AIM OF THE TASK:
Take the lines below between the one holding "Vegetables (147, 1881)" and the one holding "Coffee (147, 2033)", inclusive, and copy them exactly. Add nothing.
### THE DATA ###
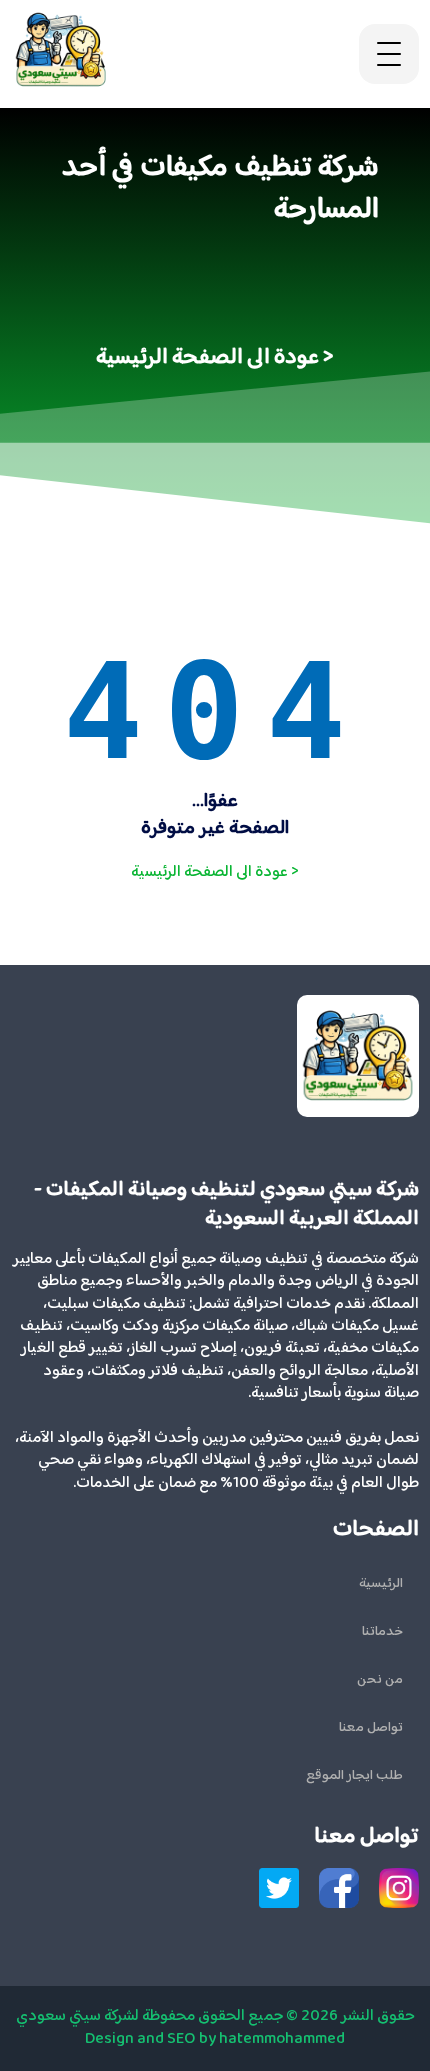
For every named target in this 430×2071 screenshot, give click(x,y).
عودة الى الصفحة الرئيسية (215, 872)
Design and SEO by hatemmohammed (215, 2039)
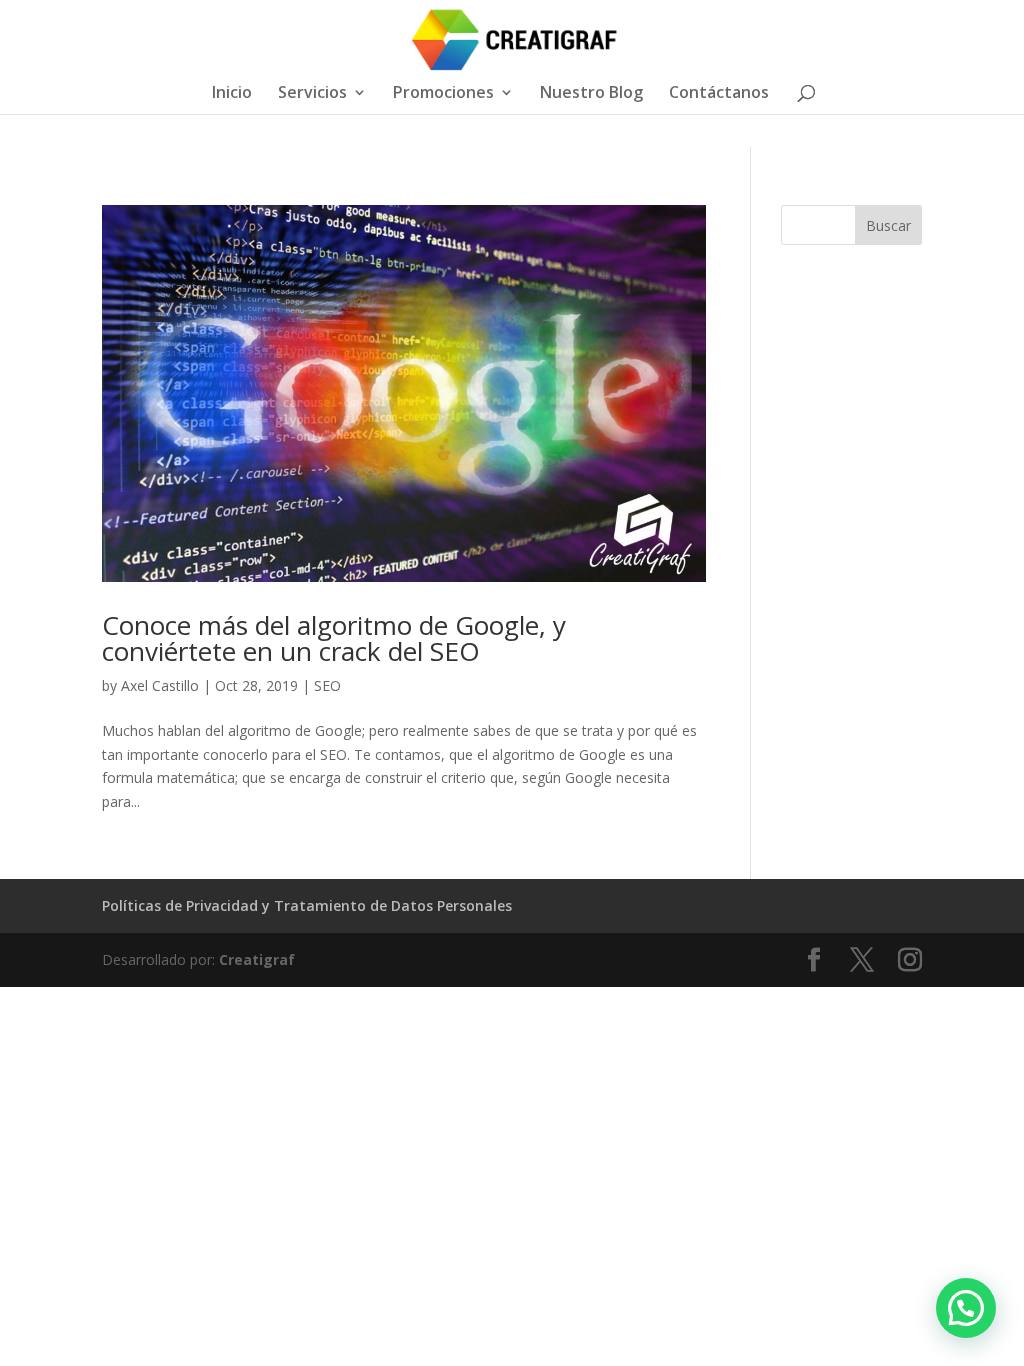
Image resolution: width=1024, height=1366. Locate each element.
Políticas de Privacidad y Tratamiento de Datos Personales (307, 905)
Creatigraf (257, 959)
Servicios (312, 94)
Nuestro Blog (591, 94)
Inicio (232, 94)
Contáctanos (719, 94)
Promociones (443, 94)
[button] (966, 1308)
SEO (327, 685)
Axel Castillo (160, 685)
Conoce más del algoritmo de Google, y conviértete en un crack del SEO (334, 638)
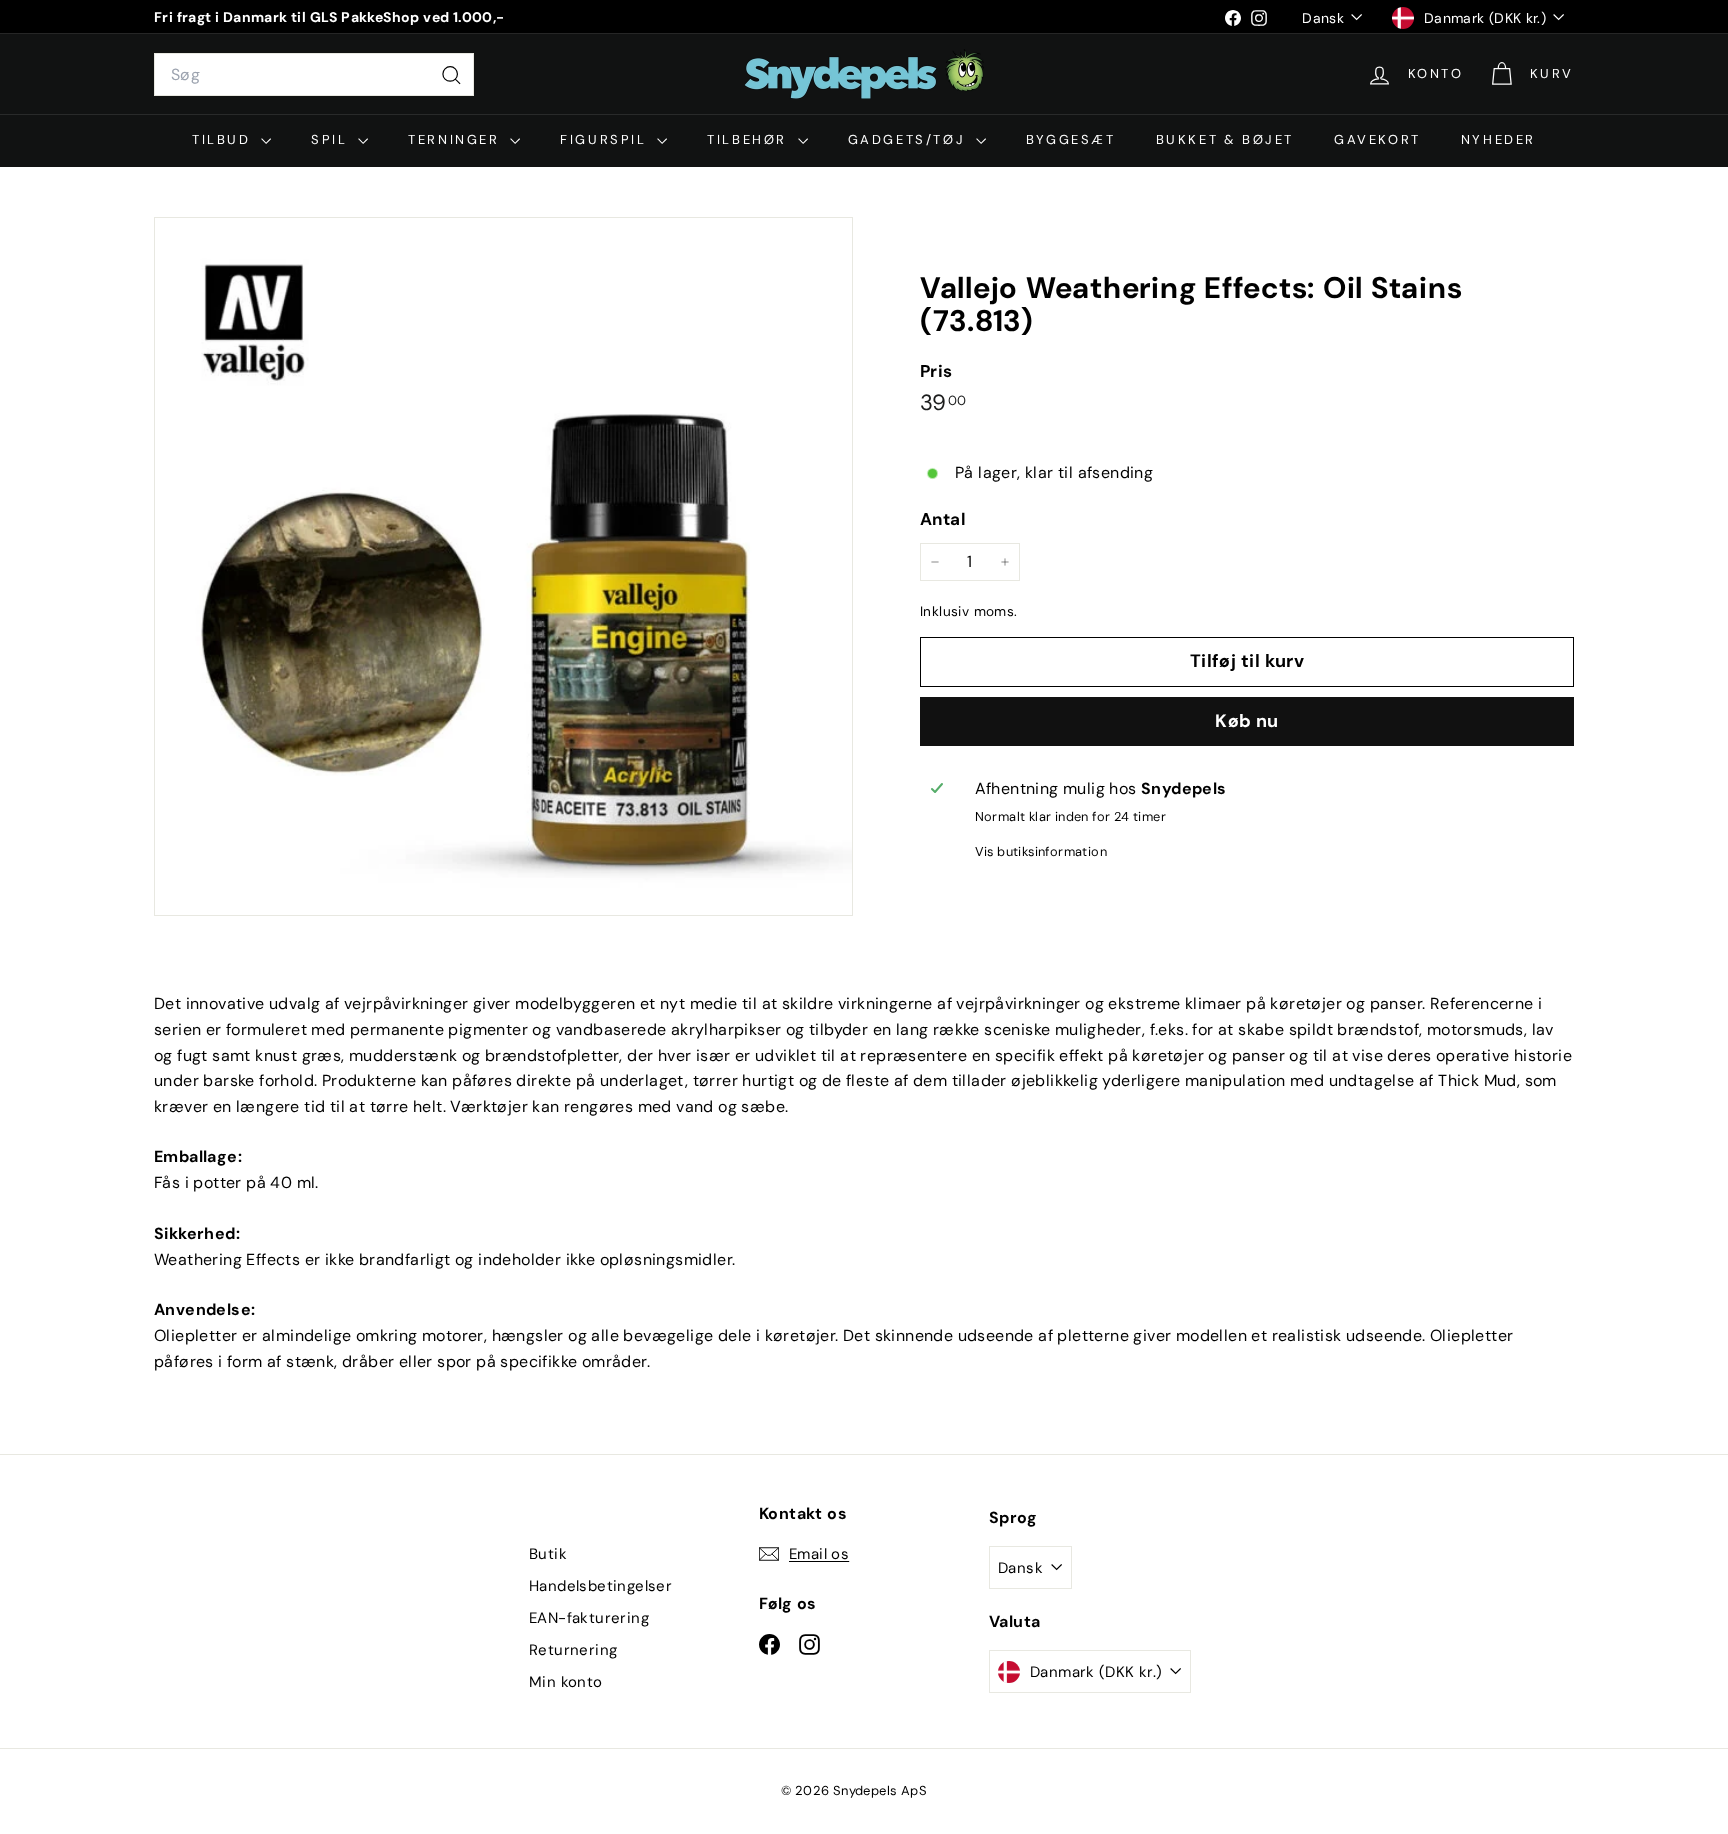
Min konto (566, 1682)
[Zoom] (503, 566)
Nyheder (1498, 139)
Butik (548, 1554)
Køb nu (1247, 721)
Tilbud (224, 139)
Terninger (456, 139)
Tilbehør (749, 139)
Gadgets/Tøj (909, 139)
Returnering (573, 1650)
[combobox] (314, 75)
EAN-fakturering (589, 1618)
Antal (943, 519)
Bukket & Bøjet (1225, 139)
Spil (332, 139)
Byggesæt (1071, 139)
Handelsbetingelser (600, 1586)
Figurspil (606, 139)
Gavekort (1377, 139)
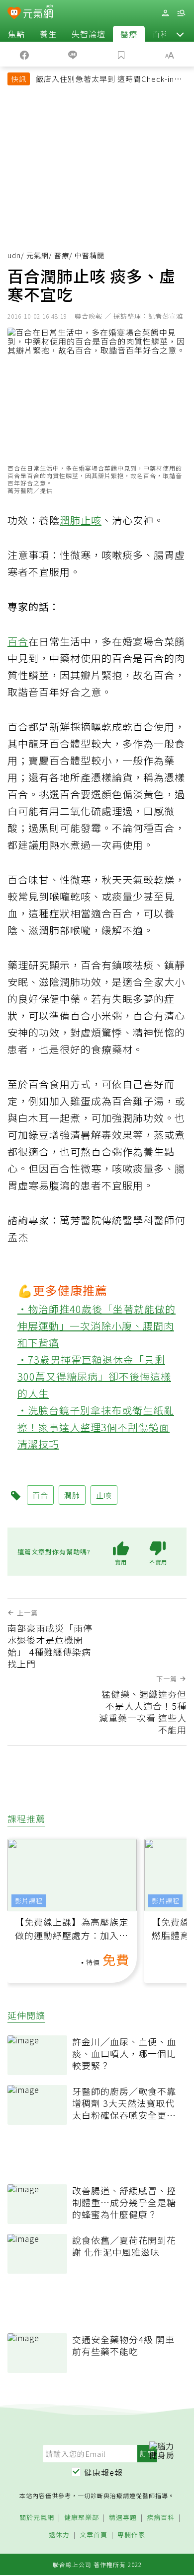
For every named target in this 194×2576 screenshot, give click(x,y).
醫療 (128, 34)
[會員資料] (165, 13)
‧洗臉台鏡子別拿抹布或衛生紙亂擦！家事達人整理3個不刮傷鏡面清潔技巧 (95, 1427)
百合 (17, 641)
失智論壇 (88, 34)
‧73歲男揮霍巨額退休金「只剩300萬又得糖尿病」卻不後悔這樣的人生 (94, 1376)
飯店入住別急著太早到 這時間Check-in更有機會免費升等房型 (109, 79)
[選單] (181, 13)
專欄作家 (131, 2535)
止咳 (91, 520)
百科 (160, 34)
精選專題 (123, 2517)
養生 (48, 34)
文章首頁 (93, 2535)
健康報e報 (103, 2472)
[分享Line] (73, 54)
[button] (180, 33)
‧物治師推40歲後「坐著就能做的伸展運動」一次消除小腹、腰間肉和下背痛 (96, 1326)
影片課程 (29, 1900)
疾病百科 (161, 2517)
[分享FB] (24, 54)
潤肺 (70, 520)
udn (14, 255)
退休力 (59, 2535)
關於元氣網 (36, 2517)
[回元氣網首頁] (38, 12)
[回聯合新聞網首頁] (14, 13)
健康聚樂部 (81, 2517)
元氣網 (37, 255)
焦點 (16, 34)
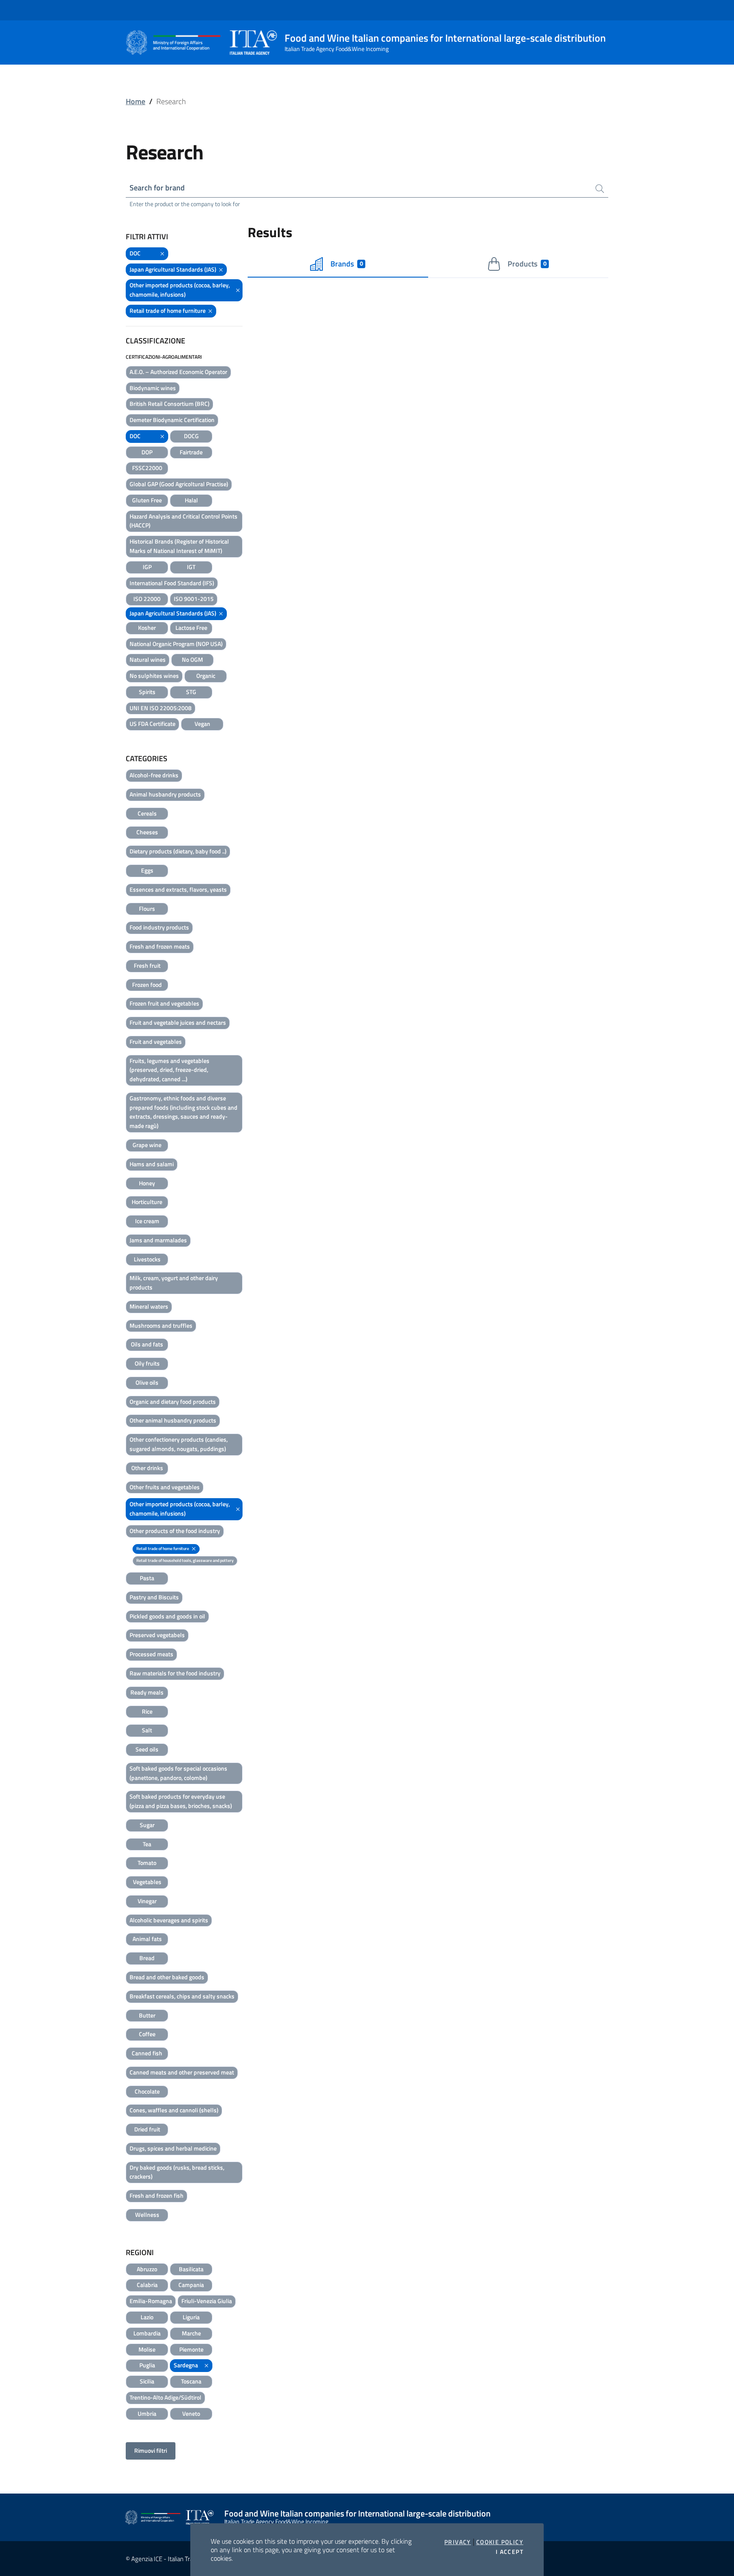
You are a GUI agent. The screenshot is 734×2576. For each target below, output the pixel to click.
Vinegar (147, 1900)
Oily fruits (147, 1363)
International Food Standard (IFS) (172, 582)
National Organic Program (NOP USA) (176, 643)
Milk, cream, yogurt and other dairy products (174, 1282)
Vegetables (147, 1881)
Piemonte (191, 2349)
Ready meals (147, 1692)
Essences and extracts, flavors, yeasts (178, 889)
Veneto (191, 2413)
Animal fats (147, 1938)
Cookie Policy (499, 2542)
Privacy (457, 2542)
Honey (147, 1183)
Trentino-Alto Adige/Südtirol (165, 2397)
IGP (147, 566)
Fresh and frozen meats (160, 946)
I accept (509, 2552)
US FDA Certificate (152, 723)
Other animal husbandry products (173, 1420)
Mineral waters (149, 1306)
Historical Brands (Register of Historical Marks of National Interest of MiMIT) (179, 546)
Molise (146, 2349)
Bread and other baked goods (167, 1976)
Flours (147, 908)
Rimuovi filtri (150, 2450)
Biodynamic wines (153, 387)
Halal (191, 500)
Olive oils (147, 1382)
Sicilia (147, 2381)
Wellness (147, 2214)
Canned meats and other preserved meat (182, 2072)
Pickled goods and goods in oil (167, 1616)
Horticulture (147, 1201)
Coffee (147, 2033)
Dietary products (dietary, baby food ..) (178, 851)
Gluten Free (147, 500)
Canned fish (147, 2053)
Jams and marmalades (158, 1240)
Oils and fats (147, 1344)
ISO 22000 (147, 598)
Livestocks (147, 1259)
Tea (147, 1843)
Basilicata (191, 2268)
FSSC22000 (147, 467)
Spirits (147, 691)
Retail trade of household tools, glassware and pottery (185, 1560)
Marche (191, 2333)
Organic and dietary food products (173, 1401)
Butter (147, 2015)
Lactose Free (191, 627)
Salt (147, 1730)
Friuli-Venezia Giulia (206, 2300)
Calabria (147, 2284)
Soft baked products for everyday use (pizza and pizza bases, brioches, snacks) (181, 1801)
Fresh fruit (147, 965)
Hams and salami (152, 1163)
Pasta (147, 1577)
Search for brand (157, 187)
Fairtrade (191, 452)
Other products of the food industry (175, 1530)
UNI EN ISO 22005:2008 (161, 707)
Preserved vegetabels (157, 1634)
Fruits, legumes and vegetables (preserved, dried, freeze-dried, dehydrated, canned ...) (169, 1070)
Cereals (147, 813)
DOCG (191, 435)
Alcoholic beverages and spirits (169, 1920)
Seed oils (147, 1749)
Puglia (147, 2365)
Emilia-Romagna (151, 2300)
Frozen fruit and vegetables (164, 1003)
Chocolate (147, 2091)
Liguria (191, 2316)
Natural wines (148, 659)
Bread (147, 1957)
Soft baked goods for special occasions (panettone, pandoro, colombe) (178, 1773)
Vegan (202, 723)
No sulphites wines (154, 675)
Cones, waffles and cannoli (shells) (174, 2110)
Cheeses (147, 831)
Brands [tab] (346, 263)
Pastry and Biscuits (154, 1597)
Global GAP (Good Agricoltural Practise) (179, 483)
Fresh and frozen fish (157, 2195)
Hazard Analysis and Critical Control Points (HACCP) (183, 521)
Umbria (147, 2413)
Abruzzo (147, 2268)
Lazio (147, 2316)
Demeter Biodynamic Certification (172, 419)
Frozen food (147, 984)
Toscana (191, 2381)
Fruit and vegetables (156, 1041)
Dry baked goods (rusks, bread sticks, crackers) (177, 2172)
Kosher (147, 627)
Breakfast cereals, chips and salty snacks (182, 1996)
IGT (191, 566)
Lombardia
###
SOLUTION FOR THIS TASK:
Vegetables (147, 1881)
Piemonte (191, 2349)
Ready meals (147, 1692)
Essences and extracts, flavors, yeasts (178, 889)
Veneto (191, 2413)
Animal fats (147, 1938)
Cookie Policy (499, 2542)
Privacy (457, 2542)
Honey (147, 1183)
Trentino-Alto Adige/Südtirol (165, 2397)
IGP (147, 566)
Fresh and frozen meats (160, 946)
I accept (509, 2552)
US FDA Certificate (152, 723)
Other animal husbandry products (173, 1420)
Mineral waters (149, 1306)
Historical Brands (Register of Historical Marks of National Interest of MiMIT) (179, 546)
Molise (146, 2349)
Bread and other baked goods (167, 1976)
Flours (147, 908)
Rimuovi filtri (150, 2450)
Biodynamic wines (153, 387)
Halal (191, 500)
Olive oils (147, 1382)
Sicilia (147, 2381)
Wellness (147, 2214)
Canned meats and other preserved meat (182, 2072)
Pickled goods and goods in oil (167, 1616)
Horticulture (147, 1201)
Coffee (147, 2033)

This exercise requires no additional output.